++++ EXTRACT ++++

Although hemp has many uses, and CBD derived from hemp and/or manufactured with legal THC levels is being sold in so many places, growing hemp plants or possessing them without the proper permissions can be dangerous.

Since hemp and marijuana essentially look the exact same and can even smell the same, the likelihood someone will misidentify hemp as marijuana is high. You now know in order for someone to determine a plant is actually hemp they would need to conduct chemical analysis on it, so why risk that?

Hemp’s uses as an industrial product seem to always be growing. Currently, the United States is going through a lot of political changes when it comes to hemp growth, but is also changing its opinions on marijuana.

The 2018 Farm Bill removed hemp from the Controlled Substances Act and since then almost all 50 states have created policies to allow for industrial hemp production. Meanwhile, legalization of marijuana has also been taking place.

There have been 33 states to approve and offer medical marijuana/cannabis programs, along with the District of Columbia, Guam, Puerto Rico, and the U.S. Virgin Islands. Each state’s laws differ, however, and there hasn’t been a comprehensive federal law yet to establish marijuana legalization.

Are You Struggling With Marijuana Use?

There is a lot of misinformation out there about marijuana. One of the bigger ones is that you cannot get addicted to it—but the facts are much different. Not everyone will become addicted, just like not everyone will become addicted to alcohol.

Studies show there is marijuana out there that is stronger than ever and when you pair that with its effects on the brain and body, the possibility for dependence and addiction rise. Getting help for marijuana addiction is possible, however.

++++ DATASET RECORDS ++++

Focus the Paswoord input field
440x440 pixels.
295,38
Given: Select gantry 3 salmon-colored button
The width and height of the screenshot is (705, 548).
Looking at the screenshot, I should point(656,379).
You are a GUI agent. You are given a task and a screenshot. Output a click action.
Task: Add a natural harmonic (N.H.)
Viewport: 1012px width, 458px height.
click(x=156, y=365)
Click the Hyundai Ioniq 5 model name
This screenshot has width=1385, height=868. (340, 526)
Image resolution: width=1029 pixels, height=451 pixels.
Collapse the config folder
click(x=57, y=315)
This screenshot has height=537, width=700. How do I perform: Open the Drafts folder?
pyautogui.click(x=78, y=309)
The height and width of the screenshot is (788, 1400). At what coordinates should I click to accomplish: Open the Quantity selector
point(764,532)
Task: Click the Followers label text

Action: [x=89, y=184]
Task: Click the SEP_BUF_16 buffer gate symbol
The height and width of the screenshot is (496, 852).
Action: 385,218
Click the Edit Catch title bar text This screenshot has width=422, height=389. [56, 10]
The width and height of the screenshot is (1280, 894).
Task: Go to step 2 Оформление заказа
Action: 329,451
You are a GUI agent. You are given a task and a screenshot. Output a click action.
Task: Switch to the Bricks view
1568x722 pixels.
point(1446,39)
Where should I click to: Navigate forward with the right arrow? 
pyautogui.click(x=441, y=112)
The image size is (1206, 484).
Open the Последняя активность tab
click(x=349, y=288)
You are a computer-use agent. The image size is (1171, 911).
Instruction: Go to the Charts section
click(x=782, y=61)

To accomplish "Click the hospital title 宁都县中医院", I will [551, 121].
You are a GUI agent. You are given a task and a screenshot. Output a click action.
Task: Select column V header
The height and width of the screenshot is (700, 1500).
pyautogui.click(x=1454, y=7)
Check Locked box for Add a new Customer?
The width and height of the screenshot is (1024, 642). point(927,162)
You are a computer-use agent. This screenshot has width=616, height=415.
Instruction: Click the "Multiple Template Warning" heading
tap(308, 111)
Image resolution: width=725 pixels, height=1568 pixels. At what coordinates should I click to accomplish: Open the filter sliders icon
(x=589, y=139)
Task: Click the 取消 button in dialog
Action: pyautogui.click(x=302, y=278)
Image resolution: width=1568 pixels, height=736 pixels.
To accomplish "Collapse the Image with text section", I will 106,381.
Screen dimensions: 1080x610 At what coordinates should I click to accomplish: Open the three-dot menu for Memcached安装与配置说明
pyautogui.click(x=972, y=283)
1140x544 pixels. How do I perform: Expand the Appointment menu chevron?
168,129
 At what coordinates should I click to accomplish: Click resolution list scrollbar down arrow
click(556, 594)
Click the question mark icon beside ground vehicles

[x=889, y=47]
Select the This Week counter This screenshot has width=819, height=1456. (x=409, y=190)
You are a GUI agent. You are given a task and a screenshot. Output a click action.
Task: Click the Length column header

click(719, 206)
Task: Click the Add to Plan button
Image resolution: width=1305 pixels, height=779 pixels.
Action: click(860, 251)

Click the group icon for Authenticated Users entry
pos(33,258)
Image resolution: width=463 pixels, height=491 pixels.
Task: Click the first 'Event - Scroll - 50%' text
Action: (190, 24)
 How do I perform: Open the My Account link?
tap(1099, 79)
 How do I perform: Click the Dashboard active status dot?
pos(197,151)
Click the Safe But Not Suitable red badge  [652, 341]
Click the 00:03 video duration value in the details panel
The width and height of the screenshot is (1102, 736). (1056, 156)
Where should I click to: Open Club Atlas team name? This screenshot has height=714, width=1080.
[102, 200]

++++

PROBLEM DESCRIPTION:
Please pick up the piece on hemp and marijuana above where it stops, and continue it after its last sentence.

OUTPUT OF THE TASK:
Give Vertava Health Mississippi a call and let’s talk. You may feel like you can’t ask for help or that asking for help means you failed, or are weak. We’re here to tell you how strong you are. We work with you and use your strength to achieve lifelong treatment for marijuana abuse. Call us at 844-551-7335 any day, at any time. We know you can do it!

Frequently Asked Questions

Can You Tell The Difference Between A Hemp Plant And Marijuana Plant By Looking?

It’s very hard to tell the difference between hemp and marijuana plants just by looking at them. They are essentially the exact same, visually, and often need to be chemically analyzed to tell the difference.

What Is The Difference Between Hemp Buds And Marijuana Buds

The main difference between hemp and marijuana buds is the amount of THC present. In hemp there is generally .3% of THC present, which is the chemical responsible for the “high” feeling of euphoria when consuming marijuana. The buds from marijuana can contain anywhere from 10% to 30% THC.